This Announcement is directed at and is only being distributed
to: (A) persons in member states of the European Economic Area
(other than the United Kingdom) who are "qualified investors", as
defined in article 2.1(e) of the Prospectus Directive (Directive
2003/71/EC), as amended (the "Prospectus Directive"), (B) if in the
United Kingdom, persons who (i) have professional experience in
matters relating to investments who fall within the definition of
"investment professionals" in article 19(5) of the Financial
Services and Markets Act 2000 (Financial Promotion) Order 2005, as
amended (the "FPO") or fall within the definition of "high net
worth companies, unincorporated associations etc" in article
49(2)(a) to (d) of the FPO and (ii) are "qualified investors" as
defined in section 86 of the Financial Services and Markets Act
2000, as amended ("FSMA") or (C) persons to whom it may otherwise
lawfully be communicated (each in (A), (B) or (C), a "Relevant
Person").
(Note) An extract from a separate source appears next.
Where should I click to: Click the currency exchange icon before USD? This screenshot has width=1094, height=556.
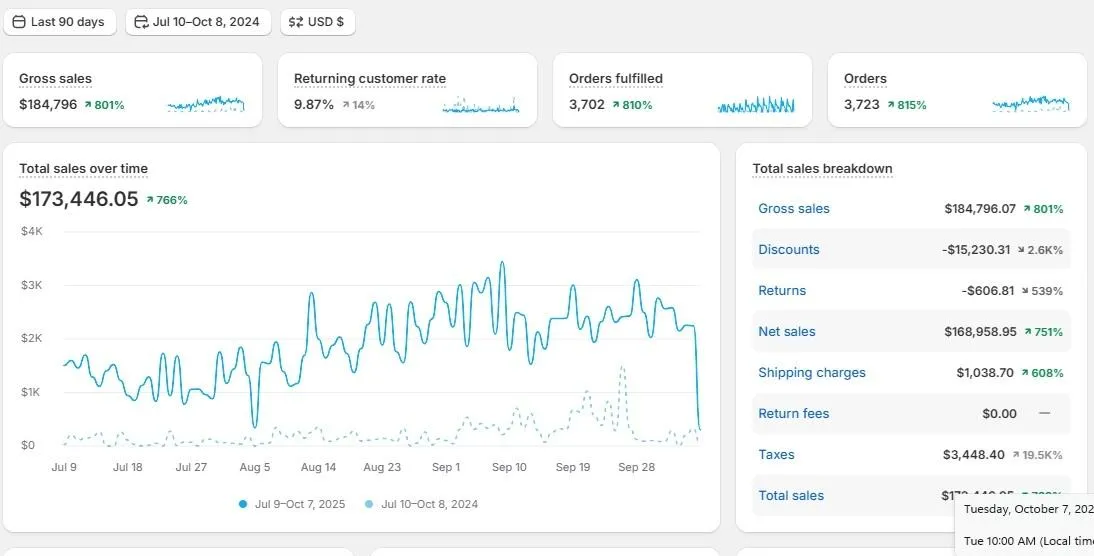coord(296,22)
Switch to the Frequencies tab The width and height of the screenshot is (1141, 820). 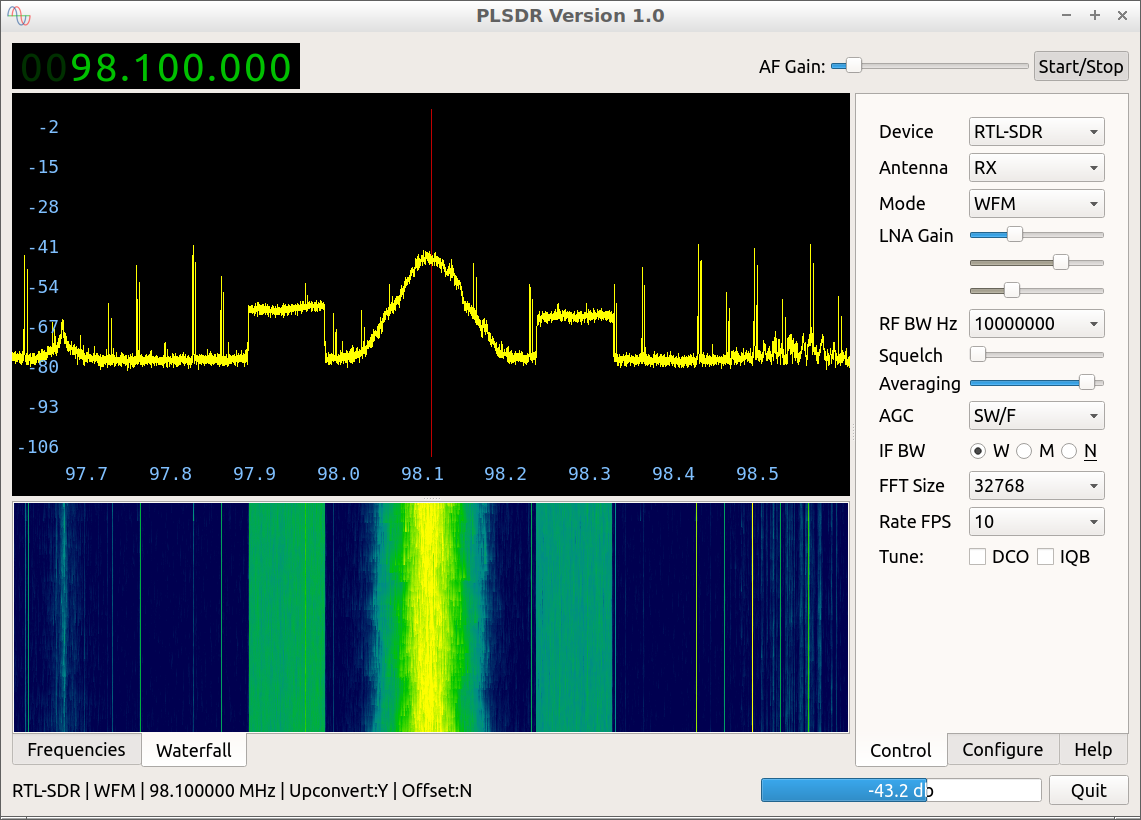pos(77,750)
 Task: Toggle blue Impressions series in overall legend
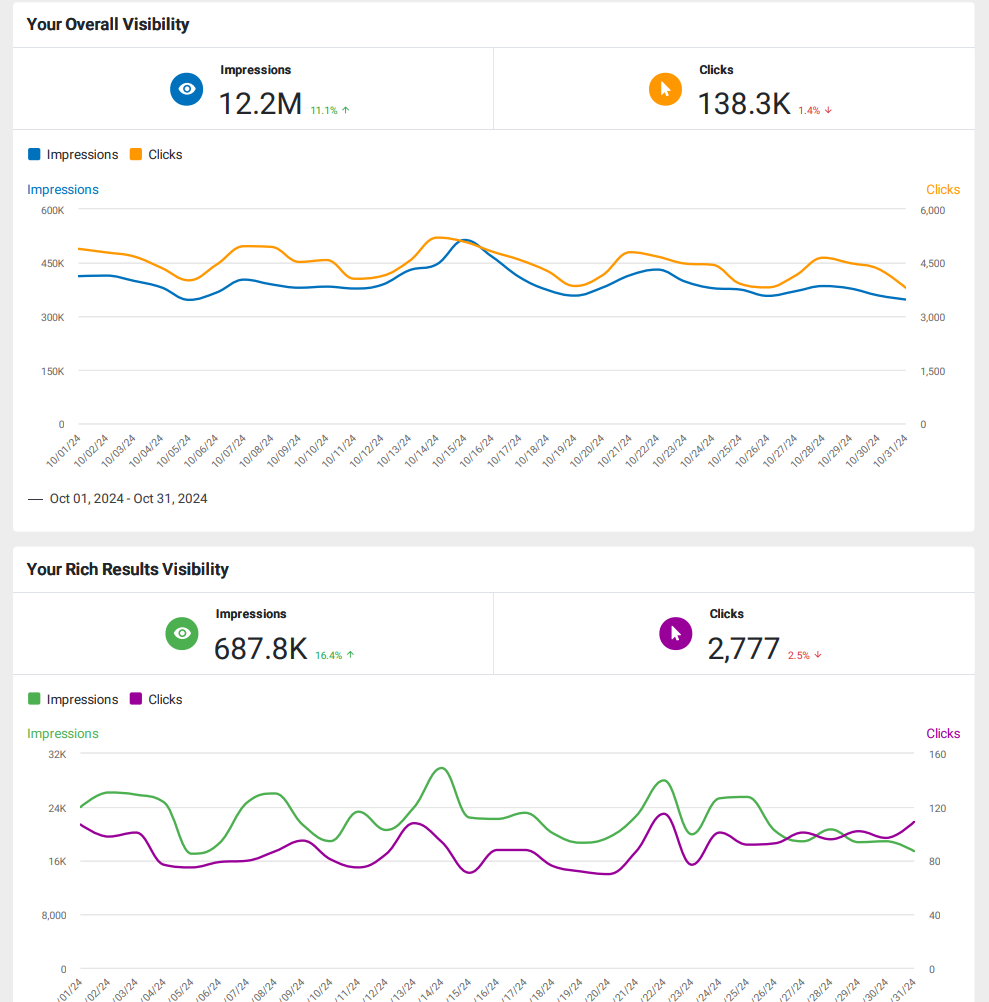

No other person should act on or rely on this
Announcement and persons distributing this Announcement must
satisfy themselves that it is lawful to do so. By accepting the
terms of this Announcement, you represent and agree that you are a
Relevant Person.
This Announcement must not be acted on or relied on by persons
who are not Relevant Persons. Any investment or investment activity
to which this Announcement or the Placing relate is available only
to Relevant Persons and will be engaged in only with Relevant
Persons. As regards all persons other than Relevant Persons, the
details of the Placing set out in this Announcement are for
information purposes only.
Persons (including, without limitation, nominees and trustees)
who have a contractual or other legal obligation to forward a copy
of this Announcement should seek appropriate advice before taking
any action.
This Announcement is not being distributed by, nor has it been
approved for the purposes of section 21 of FSMA by, a person
authorised under FSMA. This Announcement is being distributed and
communicated to persons in the United Kingdom only in circumstances
in which section 21(1) of FSMA does not apply.
No prospectus or offering document will be made available in
connection with the matters contained in this Announcement and no
such prospectus or offering document is required (in accordance
with the Prospectus Directive) to be published.
The information contained in this Announcement is for background
purposes only and does not purport to be full or complete. No
reliance may be placed for any purpose on the information contained
in this Announcement or its accuracy, fairness or completeness.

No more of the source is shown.